The young tree safely removed, Mother continued Her demolition of the rubble heap, inching steadily higher while the hill itself grew smaller. With the help of eagerly outstretched hands, She clambered to the top, and sat. Sat to work. Immediately She was scrabbling together more dirt and sand and rocks, and beginning to fill a chutty. There was a small movement of something clinging to Her dress – a baby frog. Just out of tadpole stage, this tiny fellow clung successfully even though Mother’s dress was moving. She reached Her Hand down and cupped it over him gently but decisively. She who can’t resist loving even a frog held him close and announced: “I’m not leaving you until your Amma comes for you.” But was that an excuse to stop working? Not in the least. Deftly Mother tied the little fellow into a cosy “room” made by the end of Her sari. Where other ladies tie their coins (saris don’t come with pockets), Amma tied Her baby frog, and started to work again. Every now and then, She would stop grabbing for rocks and instead take up the end of Her sari, feeling softly for the baby – Ah! He’s there! Or sometimes a look of consternation: “Poyi! He’s gone!” And suddenly relief, “Here he is!” Still safely tied in his soft chamber, he hadn’t really fallen out at all. Mother would check the security of the knot, and start working again. Just left of Her as She sat there cross-legged, there was a sudden movement: “It’s a bigger frog!” someone nearby called out. “Then you can go,” She said, and released the baby. Love but let go. It sounds like another of Her teachings. Be compassionate towards all beings; that sounds familiar as well. Words into action, once again.

sand seva

Amma cannot do much for long without ending up teaching us. It is Her Nature. She calls us to carry sand, and joins in Herself, and we actually witness – and cannot but admire – selfless service. She does Her work with fullest attention, and we witness shraddha. She never loses awareness of the needs of those around Her – people, plants or frogs – and we recognize caring and compassion. She is cute and playful and we see that a spiritual person need not be drab nor dreary. Amma calls everyone for sand seva, and tells us (as She did at Satsang on Friday) how happy She was to see even the grandmothers and grandfathers working, carrying what they could. It is the attitude of readiness to make whatever contribution we can that counts, She told us, not the quantity we contribute.

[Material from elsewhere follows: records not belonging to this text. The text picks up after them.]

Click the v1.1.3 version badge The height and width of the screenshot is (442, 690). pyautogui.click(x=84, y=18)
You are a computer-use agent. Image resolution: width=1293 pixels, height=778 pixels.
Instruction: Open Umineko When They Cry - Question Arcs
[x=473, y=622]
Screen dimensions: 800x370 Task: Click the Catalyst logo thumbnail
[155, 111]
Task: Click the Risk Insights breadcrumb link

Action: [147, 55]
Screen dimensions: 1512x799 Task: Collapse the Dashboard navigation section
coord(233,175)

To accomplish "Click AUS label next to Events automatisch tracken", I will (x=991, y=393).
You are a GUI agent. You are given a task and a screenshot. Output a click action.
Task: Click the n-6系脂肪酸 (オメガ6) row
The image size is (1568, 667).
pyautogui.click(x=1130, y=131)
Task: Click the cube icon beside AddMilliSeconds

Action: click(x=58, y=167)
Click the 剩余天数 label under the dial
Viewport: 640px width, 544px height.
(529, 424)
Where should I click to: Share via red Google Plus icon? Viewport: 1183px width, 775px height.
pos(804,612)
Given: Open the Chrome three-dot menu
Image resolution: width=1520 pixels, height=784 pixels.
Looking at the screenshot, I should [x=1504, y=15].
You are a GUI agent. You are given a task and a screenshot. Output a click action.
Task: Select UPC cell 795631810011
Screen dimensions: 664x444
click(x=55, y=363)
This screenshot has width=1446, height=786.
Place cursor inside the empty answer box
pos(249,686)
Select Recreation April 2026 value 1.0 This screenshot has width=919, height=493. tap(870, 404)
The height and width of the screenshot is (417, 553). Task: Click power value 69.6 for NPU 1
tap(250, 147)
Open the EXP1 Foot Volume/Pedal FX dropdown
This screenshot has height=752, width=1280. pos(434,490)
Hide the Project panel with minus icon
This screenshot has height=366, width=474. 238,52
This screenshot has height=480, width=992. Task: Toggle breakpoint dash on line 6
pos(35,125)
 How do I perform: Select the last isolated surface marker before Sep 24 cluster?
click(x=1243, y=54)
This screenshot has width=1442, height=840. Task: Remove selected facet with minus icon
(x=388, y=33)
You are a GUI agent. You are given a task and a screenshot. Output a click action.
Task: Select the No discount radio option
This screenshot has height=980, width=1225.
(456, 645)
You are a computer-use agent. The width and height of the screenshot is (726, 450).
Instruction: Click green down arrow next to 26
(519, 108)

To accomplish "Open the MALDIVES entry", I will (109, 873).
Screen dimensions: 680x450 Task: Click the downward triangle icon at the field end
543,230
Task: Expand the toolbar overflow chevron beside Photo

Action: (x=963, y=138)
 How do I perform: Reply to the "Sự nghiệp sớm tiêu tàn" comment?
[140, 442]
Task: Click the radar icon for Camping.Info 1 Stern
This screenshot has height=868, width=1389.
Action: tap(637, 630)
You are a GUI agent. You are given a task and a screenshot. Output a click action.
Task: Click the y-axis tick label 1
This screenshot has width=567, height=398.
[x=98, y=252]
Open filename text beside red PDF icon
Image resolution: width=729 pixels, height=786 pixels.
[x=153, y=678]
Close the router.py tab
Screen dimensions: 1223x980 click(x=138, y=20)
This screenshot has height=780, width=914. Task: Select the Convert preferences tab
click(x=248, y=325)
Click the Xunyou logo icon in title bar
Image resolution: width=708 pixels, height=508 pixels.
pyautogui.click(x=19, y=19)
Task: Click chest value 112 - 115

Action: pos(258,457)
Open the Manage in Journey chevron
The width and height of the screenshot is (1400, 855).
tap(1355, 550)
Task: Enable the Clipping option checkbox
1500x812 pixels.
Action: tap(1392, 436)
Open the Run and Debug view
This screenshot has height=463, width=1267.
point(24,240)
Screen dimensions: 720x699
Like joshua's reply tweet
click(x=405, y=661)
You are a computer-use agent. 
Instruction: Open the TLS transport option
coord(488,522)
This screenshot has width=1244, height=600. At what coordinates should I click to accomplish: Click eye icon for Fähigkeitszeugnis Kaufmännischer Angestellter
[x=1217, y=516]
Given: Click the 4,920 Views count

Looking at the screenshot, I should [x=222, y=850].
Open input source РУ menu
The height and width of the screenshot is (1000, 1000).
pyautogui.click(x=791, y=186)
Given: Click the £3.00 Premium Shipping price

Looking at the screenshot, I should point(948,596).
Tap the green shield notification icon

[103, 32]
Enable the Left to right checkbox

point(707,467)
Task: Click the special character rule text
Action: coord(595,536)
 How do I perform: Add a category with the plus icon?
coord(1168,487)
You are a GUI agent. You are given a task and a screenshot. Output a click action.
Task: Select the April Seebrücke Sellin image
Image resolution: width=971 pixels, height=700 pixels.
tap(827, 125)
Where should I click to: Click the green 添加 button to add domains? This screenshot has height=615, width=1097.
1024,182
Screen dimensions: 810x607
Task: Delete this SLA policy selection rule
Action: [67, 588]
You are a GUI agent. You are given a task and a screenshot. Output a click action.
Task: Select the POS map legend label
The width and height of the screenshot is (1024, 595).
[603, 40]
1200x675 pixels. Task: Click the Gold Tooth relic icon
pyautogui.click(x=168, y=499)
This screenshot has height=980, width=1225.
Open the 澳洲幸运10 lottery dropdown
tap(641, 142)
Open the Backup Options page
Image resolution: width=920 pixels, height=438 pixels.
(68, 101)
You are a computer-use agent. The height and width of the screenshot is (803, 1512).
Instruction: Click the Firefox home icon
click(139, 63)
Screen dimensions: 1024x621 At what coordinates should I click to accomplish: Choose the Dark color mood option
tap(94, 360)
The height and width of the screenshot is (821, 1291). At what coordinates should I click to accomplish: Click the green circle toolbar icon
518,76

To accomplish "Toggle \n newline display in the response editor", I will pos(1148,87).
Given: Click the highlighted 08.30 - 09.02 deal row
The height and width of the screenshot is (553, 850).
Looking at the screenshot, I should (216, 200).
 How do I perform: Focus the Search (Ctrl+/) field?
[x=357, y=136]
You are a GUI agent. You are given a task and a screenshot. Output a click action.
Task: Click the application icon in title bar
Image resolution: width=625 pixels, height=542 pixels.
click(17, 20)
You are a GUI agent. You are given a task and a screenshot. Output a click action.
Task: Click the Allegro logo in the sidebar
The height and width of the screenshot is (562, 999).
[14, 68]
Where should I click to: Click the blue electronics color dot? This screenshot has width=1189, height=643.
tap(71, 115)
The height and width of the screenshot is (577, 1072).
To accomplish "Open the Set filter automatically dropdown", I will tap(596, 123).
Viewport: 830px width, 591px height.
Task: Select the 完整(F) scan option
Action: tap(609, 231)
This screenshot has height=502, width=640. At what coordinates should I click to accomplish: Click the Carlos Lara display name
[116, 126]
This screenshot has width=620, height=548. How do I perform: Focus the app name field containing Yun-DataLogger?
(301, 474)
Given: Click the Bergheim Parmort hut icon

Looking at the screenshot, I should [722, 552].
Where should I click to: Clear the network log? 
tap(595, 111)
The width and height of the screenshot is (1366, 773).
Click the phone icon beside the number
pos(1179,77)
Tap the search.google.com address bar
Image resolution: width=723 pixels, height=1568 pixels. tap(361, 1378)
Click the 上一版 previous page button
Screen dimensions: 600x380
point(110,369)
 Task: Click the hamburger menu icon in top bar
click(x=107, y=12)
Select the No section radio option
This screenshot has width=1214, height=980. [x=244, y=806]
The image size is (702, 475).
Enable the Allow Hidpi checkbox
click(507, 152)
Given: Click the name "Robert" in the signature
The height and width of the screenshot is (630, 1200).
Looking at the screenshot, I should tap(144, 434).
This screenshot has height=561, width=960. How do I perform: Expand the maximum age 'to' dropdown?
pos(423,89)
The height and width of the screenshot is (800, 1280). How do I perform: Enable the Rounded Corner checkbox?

There is a tradition of spiritual aspirants voluntarily taking on tapas (austerities) in order to be changed. They might wear hair shirts or stand on one leg for ten years. Some undertake extensive fasting, and some take vows of long silence. They choose tapas intentionally. You won’t see a lot of that kind of tapas in Amritapuri. Our compassionate Guru provides opportunity for tapas but disguises it as play. She lets us balance on sliding shards, shoulder heavy loads, stay out in the dark and wet, be pushed and pulled by other struggling sevaks – NONE of which we would ever choose for ourselves. How we handle the discomfort, the pain, the inconvenience – that’s where our spiritual work, and growth, comes in.

When work time is ended, Mother sits among Her sweat-stained children for yet another half-hour or so, handing them treasured prasad: a few banana chips.

Those who can tear themselves away from the close circle around Her can take steamy cups of sweet coffee, and look up at the almost-full moon not quite hidden by the waving tops of the palm trees behind Mother.

Naturally everyone is worn out. But no one is ready to leave the presence of the Divine Child, the Labourer, the Director, the Mother of a tree and a frog, our Guru. Maybe it takes a cloudburst (as occurred on the second seva night) to put an end to the festivities and send Amma to Her room and everyone else off to showers and to bed.

All of this happens, and all of these realizations come because when the bell rings, we don’t say, “That’s crazy – use a truck.”